═════ Provided records
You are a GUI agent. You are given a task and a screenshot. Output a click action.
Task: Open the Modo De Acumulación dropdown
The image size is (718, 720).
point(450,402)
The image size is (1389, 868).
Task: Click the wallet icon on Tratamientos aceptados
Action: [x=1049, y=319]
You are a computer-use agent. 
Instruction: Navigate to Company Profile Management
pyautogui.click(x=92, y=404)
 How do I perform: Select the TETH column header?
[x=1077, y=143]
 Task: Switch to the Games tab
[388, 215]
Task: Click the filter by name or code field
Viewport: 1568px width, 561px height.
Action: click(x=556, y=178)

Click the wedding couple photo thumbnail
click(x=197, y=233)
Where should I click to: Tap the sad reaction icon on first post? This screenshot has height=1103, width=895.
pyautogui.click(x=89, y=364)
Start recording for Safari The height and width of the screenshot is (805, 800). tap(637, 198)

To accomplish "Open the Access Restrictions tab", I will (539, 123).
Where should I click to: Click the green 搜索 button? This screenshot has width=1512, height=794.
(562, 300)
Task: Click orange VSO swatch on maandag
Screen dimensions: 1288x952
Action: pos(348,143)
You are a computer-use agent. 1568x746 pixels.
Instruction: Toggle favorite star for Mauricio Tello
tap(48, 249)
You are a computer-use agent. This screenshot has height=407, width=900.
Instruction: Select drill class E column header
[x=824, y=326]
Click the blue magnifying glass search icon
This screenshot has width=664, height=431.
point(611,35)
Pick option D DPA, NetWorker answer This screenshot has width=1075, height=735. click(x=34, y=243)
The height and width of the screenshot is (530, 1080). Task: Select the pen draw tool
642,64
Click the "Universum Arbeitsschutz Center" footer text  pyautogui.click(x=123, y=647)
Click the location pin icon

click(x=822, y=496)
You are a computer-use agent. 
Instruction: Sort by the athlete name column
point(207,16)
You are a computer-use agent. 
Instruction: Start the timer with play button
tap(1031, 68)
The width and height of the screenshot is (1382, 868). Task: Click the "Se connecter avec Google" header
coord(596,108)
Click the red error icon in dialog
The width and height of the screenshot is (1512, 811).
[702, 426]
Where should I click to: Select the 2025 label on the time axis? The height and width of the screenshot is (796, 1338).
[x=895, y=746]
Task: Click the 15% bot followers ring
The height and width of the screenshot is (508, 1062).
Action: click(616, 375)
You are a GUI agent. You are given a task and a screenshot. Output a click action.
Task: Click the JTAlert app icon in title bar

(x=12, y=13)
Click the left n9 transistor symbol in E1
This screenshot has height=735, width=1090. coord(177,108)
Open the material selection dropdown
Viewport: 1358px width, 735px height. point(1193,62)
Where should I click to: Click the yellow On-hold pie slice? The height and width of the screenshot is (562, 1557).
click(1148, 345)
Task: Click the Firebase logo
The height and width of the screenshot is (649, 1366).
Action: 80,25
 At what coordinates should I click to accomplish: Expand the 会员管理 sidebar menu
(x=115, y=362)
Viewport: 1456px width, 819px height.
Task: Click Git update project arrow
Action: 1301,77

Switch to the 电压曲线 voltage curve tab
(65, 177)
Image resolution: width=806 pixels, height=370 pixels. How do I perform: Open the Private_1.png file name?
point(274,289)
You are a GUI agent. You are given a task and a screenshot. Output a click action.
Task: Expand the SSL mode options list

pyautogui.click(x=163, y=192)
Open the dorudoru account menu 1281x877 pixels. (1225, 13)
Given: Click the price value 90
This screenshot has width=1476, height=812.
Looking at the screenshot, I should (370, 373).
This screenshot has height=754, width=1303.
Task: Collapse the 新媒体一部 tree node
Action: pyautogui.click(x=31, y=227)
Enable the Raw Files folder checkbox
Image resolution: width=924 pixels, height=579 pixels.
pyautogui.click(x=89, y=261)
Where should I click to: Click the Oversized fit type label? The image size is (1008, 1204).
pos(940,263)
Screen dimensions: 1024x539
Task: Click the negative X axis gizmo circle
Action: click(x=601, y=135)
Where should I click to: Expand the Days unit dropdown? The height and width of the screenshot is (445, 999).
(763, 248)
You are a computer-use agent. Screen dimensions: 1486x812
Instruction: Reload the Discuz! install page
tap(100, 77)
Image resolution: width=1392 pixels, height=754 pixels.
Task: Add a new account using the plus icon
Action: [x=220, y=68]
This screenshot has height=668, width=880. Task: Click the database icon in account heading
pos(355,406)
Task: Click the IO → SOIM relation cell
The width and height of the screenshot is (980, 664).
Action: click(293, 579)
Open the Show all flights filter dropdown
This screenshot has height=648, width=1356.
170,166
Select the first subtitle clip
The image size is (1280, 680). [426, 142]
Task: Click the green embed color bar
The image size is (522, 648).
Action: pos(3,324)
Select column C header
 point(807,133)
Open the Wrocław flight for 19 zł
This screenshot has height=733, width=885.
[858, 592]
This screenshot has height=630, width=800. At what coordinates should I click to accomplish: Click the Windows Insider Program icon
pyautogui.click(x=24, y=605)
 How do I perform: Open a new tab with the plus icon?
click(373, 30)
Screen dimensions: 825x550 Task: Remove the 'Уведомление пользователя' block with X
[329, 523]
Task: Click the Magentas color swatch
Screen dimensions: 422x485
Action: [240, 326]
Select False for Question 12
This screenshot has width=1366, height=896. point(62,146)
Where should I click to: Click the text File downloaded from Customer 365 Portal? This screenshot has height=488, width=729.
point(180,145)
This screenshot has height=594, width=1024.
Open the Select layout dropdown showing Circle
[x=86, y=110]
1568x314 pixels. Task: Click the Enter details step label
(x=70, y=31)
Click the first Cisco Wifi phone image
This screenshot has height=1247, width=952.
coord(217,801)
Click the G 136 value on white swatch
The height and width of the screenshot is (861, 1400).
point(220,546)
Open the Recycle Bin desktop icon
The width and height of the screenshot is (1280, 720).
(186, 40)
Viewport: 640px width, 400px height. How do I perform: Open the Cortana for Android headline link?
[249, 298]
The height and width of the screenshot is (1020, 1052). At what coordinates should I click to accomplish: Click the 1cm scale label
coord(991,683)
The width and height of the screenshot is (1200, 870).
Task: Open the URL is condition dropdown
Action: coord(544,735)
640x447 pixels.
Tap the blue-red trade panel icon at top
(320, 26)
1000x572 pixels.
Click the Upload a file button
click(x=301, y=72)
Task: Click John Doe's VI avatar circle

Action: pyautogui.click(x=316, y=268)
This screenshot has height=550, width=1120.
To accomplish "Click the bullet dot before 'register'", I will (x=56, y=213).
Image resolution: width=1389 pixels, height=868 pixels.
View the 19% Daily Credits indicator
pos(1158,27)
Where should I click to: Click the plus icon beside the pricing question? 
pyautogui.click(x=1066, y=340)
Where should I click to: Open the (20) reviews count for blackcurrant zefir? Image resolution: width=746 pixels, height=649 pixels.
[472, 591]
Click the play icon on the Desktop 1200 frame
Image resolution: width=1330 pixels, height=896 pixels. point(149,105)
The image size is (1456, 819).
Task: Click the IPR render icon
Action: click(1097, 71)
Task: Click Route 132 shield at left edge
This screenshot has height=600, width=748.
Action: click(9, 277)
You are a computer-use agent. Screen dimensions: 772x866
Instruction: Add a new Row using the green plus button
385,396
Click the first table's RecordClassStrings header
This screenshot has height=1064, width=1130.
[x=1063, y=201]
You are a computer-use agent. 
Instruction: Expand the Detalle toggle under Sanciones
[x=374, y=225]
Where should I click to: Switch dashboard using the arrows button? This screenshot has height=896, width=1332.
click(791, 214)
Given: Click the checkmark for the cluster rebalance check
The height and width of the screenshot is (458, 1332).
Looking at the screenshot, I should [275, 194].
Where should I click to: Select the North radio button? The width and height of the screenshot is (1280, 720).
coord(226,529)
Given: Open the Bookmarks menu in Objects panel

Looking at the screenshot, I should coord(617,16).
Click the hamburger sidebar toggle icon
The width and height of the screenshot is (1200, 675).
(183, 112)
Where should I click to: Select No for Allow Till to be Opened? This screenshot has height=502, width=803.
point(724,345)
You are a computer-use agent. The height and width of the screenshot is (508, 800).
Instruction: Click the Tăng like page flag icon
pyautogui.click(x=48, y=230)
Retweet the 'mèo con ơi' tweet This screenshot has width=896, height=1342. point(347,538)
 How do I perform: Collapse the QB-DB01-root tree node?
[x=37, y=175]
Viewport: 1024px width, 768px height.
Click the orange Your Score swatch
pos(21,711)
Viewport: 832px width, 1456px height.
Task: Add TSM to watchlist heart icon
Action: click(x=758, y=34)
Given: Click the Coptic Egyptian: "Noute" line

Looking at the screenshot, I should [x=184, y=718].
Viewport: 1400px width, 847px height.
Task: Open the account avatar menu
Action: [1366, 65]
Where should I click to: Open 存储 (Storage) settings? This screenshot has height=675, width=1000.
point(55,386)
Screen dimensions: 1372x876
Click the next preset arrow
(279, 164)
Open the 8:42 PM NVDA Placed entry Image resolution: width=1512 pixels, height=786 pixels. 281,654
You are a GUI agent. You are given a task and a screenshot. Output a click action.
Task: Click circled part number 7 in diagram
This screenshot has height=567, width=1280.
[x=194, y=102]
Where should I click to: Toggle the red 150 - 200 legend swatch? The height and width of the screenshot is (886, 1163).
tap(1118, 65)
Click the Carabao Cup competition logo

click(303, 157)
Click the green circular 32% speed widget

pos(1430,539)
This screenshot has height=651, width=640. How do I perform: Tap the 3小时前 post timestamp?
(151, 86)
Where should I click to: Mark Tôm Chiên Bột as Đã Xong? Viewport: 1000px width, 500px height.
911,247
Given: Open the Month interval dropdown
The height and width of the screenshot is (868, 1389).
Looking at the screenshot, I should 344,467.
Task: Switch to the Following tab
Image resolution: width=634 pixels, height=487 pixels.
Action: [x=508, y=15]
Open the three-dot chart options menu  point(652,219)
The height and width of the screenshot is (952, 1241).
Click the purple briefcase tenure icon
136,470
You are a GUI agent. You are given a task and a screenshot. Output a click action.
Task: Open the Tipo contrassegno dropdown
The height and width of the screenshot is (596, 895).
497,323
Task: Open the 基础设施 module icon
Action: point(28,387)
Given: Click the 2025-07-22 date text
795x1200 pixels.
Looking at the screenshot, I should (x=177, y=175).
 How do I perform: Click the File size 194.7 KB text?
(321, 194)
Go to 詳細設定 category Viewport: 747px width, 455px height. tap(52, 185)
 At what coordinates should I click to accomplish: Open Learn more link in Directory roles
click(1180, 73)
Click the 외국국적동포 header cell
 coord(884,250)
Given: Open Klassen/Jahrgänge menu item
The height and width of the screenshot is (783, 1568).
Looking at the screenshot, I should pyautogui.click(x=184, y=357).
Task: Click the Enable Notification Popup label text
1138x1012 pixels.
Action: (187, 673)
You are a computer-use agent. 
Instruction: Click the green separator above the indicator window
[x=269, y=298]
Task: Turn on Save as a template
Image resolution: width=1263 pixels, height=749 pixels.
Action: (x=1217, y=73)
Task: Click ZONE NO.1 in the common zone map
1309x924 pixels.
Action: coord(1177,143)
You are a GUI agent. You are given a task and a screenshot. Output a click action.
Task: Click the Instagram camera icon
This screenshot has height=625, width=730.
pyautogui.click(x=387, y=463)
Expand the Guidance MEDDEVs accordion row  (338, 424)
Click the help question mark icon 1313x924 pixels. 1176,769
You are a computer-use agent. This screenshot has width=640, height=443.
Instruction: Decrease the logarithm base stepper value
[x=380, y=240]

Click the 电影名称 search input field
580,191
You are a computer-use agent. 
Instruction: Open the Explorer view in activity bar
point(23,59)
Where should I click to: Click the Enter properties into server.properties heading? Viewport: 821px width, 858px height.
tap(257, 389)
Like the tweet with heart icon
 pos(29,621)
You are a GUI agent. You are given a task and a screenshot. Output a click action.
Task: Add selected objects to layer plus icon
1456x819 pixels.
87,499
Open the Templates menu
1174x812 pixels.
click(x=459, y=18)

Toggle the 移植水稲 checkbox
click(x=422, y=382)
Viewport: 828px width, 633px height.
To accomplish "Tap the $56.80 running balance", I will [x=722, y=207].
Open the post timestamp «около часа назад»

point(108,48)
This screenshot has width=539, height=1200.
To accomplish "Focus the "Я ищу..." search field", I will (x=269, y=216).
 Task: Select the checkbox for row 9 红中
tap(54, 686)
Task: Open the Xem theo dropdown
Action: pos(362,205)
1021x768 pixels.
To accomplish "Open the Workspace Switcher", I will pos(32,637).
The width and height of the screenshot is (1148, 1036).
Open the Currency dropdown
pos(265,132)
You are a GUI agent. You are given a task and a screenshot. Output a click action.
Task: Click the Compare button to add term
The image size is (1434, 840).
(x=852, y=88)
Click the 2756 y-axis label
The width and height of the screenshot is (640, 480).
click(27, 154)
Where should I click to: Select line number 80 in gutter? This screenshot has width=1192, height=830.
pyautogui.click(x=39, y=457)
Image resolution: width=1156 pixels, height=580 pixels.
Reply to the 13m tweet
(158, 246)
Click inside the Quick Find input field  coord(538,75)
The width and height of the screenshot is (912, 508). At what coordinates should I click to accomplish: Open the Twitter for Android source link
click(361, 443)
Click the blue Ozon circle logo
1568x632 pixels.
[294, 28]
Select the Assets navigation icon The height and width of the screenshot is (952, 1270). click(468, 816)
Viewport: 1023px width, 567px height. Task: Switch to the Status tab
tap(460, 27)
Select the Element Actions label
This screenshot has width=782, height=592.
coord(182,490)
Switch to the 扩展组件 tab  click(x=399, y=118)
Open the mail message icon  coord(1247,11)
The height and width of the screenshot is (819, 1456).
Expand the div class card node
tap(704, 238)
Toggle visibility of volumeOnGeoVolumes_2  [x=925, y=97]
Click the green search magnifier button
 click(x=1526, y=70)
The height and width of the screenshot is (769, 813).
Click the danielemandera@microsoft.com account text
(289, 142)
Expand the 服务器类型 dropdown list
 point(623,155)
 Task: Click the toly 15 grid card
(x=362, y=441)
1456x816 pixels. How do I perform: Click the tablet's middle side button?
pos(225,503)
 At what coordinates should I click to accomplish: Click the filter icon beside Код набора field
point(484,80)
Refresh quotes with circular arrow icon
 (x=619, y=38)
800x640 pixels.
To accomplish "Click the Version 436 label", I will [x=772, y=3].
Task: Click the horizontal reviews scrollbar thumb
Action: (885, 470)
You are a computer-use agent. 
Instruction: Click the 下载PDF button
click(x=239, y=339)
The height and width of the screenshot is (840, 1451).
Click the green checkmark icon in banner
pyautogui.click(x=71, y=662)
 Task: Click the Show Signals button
══════════
Direction: Rewrite the lines above, from the start up to and including the line with "click(x=822, y=496)", changing every "Instruction" to "Goal" and leaving everything else unchanged.

Result:
You are a GUI agent. You are given a task and a screenshot. Output a click action.
Task: Open the Modo De Acumulación dropdown
The image size is (718, 720).
point(450,402)
The image size is (1389, 868).
Task: Click the wallet icon on Tratamientos aceptados
Action: [x=1049, y=319]
You are a computer-use agent. 
Goal: Navigate to Company Profile Management
pyautogui.click(x=92, y=404)
 How do I perform: Select the TETH column header?
[x=1077, y=143]
 Task: Switch to the Games tab
[388, 215]
Task: Click the filter by name or code field
Viewport: 1568px width, 561px height.
Action: click(x=556, y=178)

Click the wedding couple photo thumbnail
click(x=197, y=233)
Where should I click to: Tap the sad reaction icon on first post? This screenshot has height=1103, width=895.
pyautogui.click(x=89, y=364)
Start recording for Safari The height and width of the screenshot is (805, 800). tap(637, 198)

To accomplish "Open the Access Restrictions tab", I will (539, 123).
Where should I click to: Click the green 搜索 button? This screenshot has width=1512, height=794.
(562, 300)
Task: Click orange VSO swatch on maandag
Screen dimensions: 1288x952
Action: pos(348,143)
You are a computer-use agent. 1568x746 pixels.
Goal: Toggle favorite star for Mauricio Tello
tap(48, 249)
You are a computer-use agent. This screenshot has height=407, width=900.
Goal: Select drill class E column header
[x=824, y=326]
Click the blue magnifying glass search icon
This screenshot has width=664, height=431.
point(611,35)
Pick option D DPA, NetWorker answer This screenshot has width=1075, height=735. click(x=34, y=243)
The height and width of the screenshot is (530, 1080). Task: Select the pen draw tool
642,64
Click the "Universum Arbeitsschutz Center" footer text  pyautogui.click(x=123, y=647)
Click the location pin icon

click(x=822, y=496)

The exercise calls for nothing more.